History

The DGDW 2014 theme was “Innovate, Impact, Inspire.” Bjorn Lomborg was the keynote speaker, and the conference featured representatives from organizations such as American Express, Bayer, Exxon Mobil, Aqualogy, Ashoka, and others. Additionally, the event included interactive workshops run by four companies with a social footprint: Claro Partners, a Barcelona-based innovation and design consulting firm, consultancy Accenture (ACN), Acumen Fund, and BSR.
The DGDW 2013 theme was “Are we witnessing the coming age of collaborative advantage?” Keynote speakers included Douglas Tompkins, Environmentalist & Founder of The North Face & Esprit brands,
Marc Pfitzer, Managing Director of FSG Social Impact Investors, and Laurent Freixe, Executive Vice President, Nestlé S.A., Zone Director for Europe.
Doing Good Doing Well Conference 2012 was held on 24 and 25th of February, engaging over 100 professionals speaking in over 20 panels in 4 key tracks, all focusing on the year’s theme: “Achieving Sustainability in Business and Society”
Saturday, February 26th, 2010 marked the closing of the 8th Annual Doing Good and Doing Well Conference at IESE Barcelona. Organized by IESE’s MBA students, this year’s conference asked its 640 attendees to question What is the New Bottom Line? for organizations driving change in the 21st century. With over 150 panel speakers bringing diverse experience from both for-profit and non-profit perspectives, professionals and students alike were challenged to re-think how to lead business beyond models that only focus on financial returns. This year’s DGDW Conference was its most diverse in history, with students from over 45 international schools attending, and a total of over 75 nationalities represented by its attendees. The conference was used as a platform to gain insight into the social, environmental and economical challenges business and organizations are facing today, as well as an opportunity to network and to explore new career opportunities.
The 2010 Doing Good and Doing Well Conference, hosted in partnership with IESE Business School, challenged more than 680 attendees to explore how socially responsible organizations and companies can go from “Niche to Mass Market.” More than 100 speakers shared their perspectives on how businesses can scale their organizations successfully and the challenges they face in growing their operations.

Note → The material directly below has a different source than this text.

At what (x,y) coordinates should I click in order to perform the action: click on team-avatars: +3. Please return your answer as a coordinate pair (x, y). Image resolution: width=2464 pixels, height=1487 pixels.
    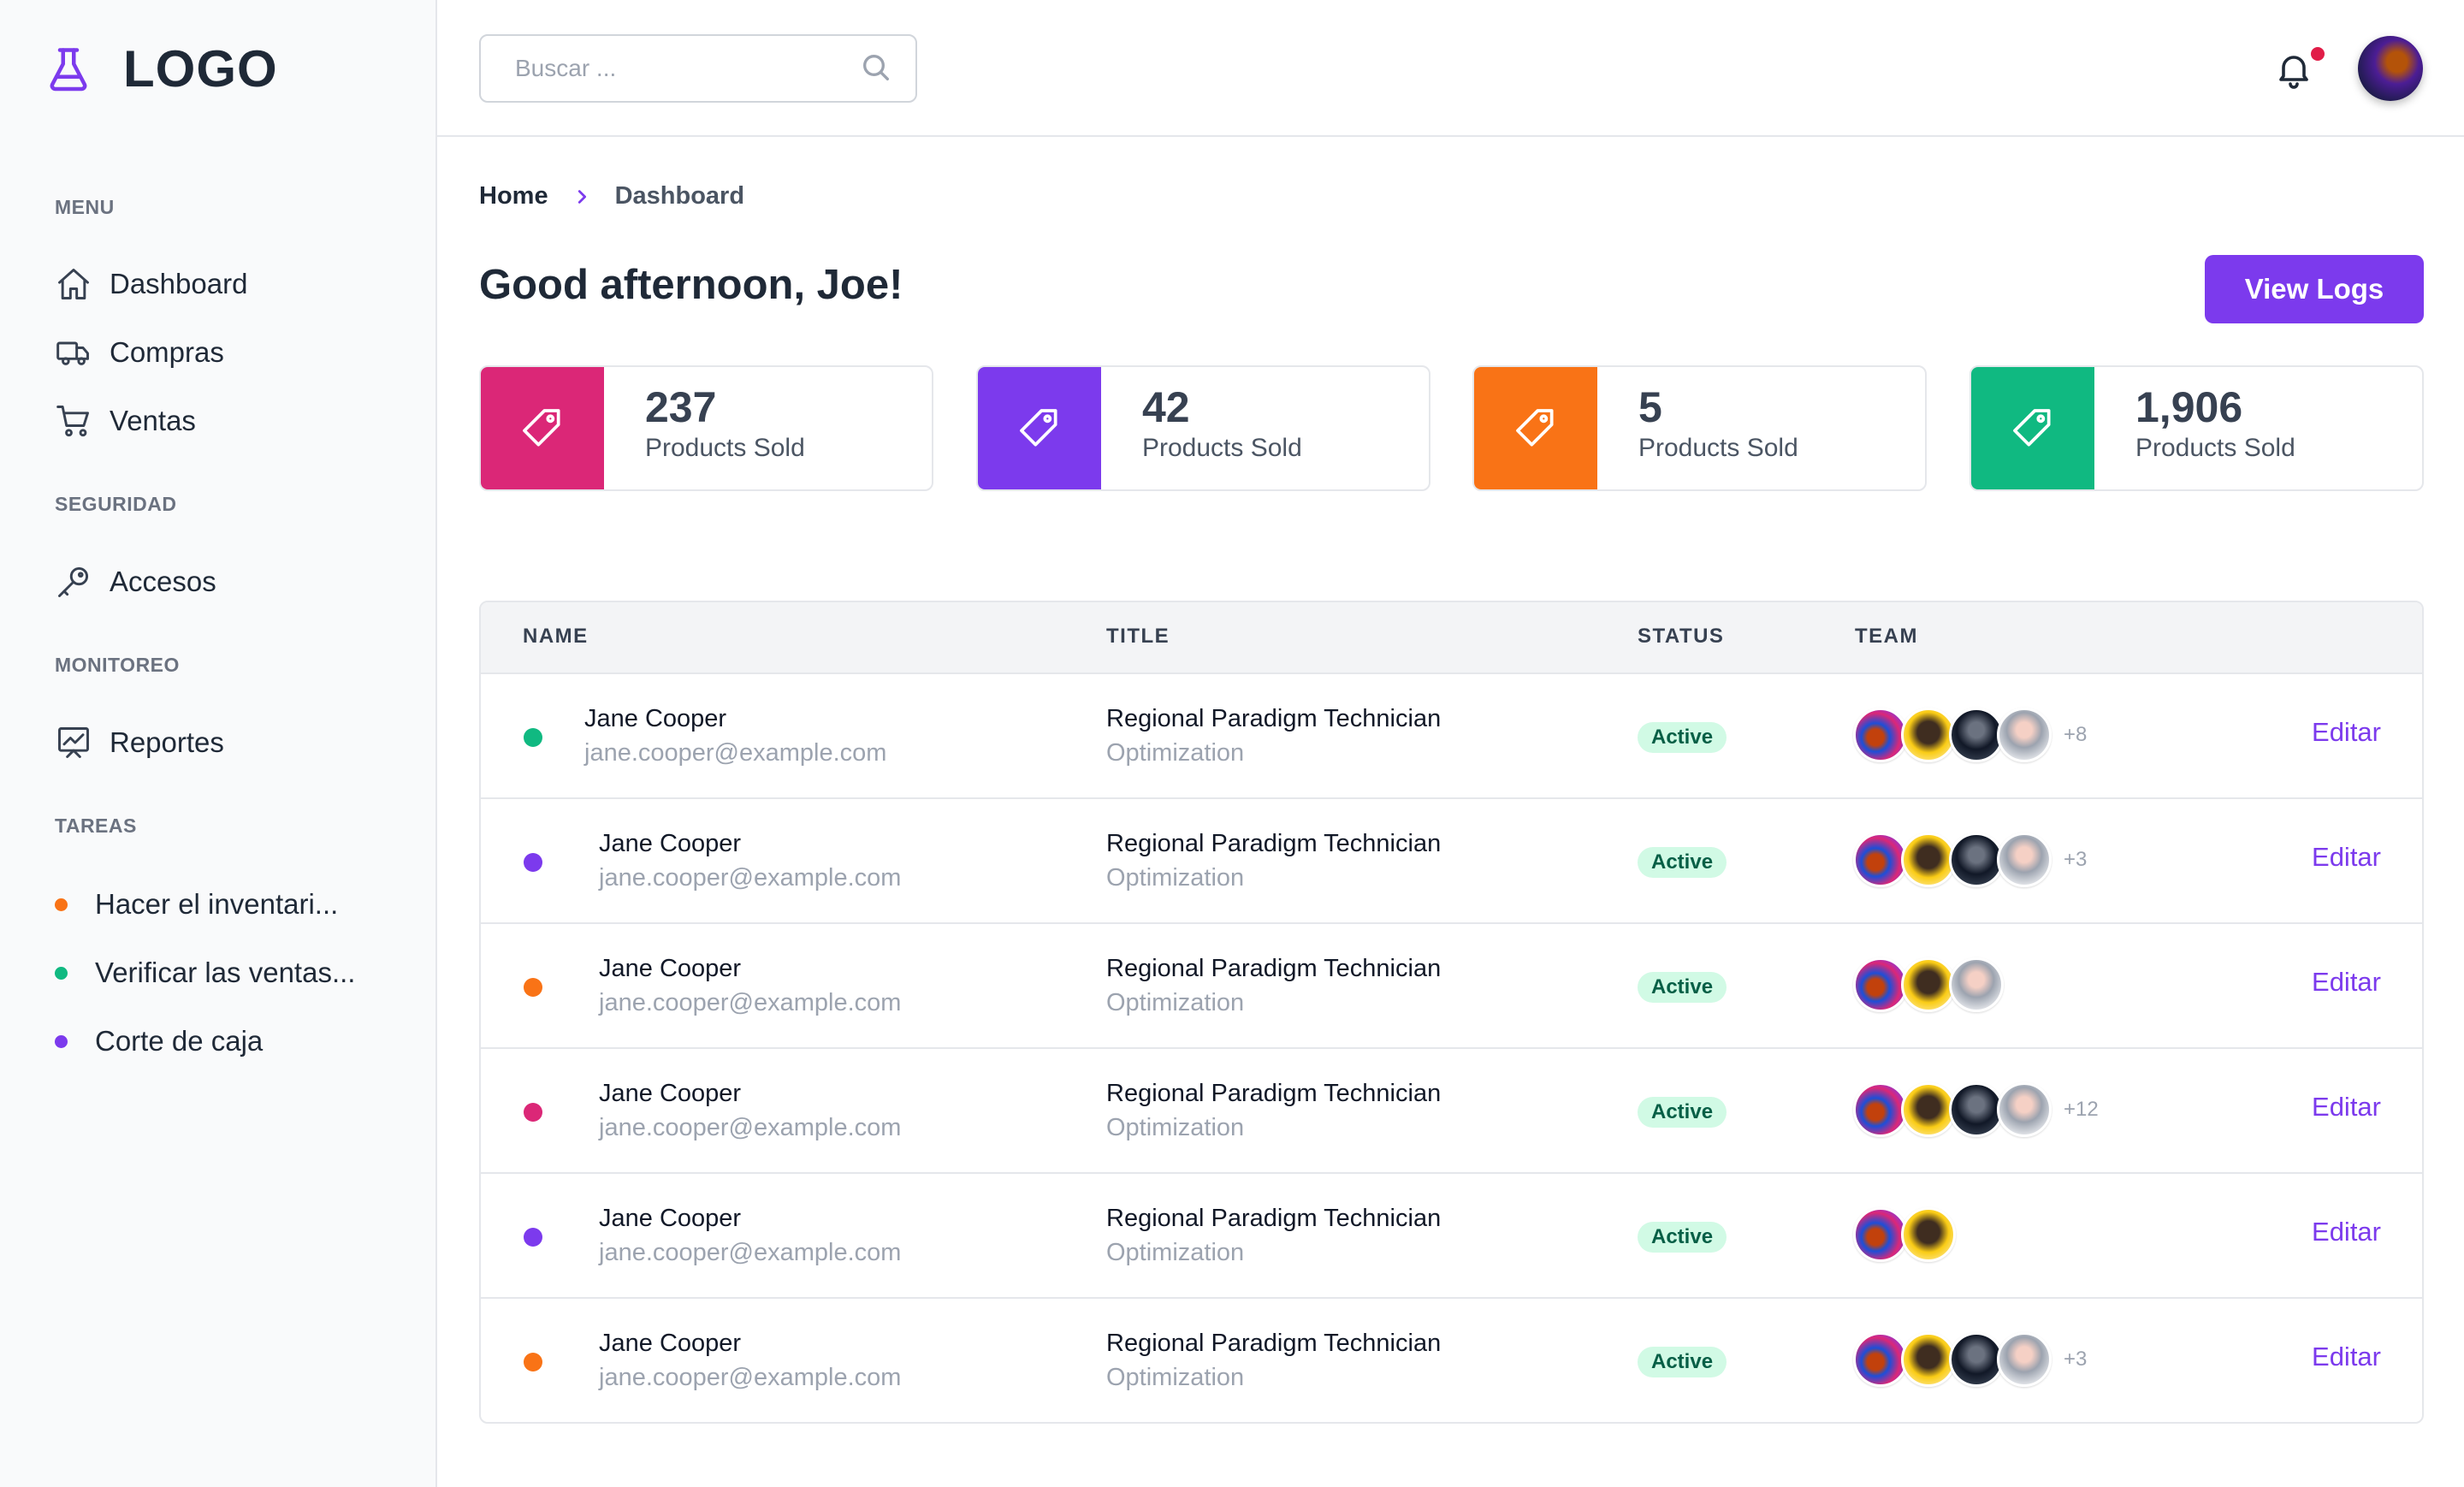
    Looking at the image, I should click on (1970, 1359).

The conference drew a diverse audience of professionals and students representing 70 nationalities and 23 Net Impact chapters, including students from nearly every major business school in Europe. Over two days, attendees expanded their networks, explored career opportunities, and gained insights from our distinguished speakers.
In 2009, the conference had a record participation with over 650 participants. The conference had a special focus on how the current economic downturn is impacting social and environmental efforts driven by business. Speakers shed light on both the effects and the prognosis for responsible business in their sectors including finance, healthcare and energy. They also shared their advice on how to continue to make progress and perhaps even create new business models and approaches better suited to sustainable development in all market conditions.
The conference had a record participation with over 450 participants and over 40 speakers. The conference was opened by keynote speaker Daniel Garcia Guelbenzu, GE Regional VP Western Europe, highlighting the role of established corporations in the area. It was closed by a round-table discussion that gave answers as well as new questions for the coming 2009 conference on the question,” Is Capitalism Evolving?”
For the first time in DGDW’s history, the Cleantech Venture Seminar was set up to facilitate investments in start-ups that improve the productive use of natural resources. In addition a separate Responsible Careers Forum was held for prospective employers and employees.
The 2007 “Doing Good and Doing Well” conference confirmed that Corporate Social Responsibility (CSR) has moved from marginal interest to mainstream business reality. Reflecting industry trends, a major thread running through this year’s conference was the environment, with numerous panels on nuclear energy, climate change, wind power, fuel cells and the hydrogen economy, as well as a keynote address on sustainable energy. The former executive director of the Business Council for the United Nations shared his personal experiences of getting business people and policymakers to sit down together, share ideas and then implement practical solutions, in order to meet the UN Millennium Development Goals, an ambitious plan to halve world poverty by 2015.
The conference was opened by Mark Goyder, Director of Tomorrow’s Company who gave his keynote speech on “The Modern Company and Social Responsibility”. The conference was organized around five broad themes: Bottom of the Pyramid, Social Entrepreneurship, Corporate Social Responsibility, The Role of Business in Development, and the Environment. More than fifty speakers from around the world came to share their ideas on these issues in the two day conference. Interactive panel discussions were held on topics ranging from fuel cell development to running your business for high social impact.
This year’s conference had the main theme of the Bottom of the Pyramid. The keynote speaker was Dr. Muhammad Yunus, Founder and Managing Director of Grameen Bank. Dr. Yunus had recently won the Nobel Peace Prize for his efforts to help eradicate poverty through microfinance.
The conference, still in its early stages, was organized with the aim of better understanding the role MBA students can play in corporate social responsibility. The keynote speaker was Dr. Mark Albion, who is one of the founding members of Net Impact. He came to share his thoughts on value-based businesses.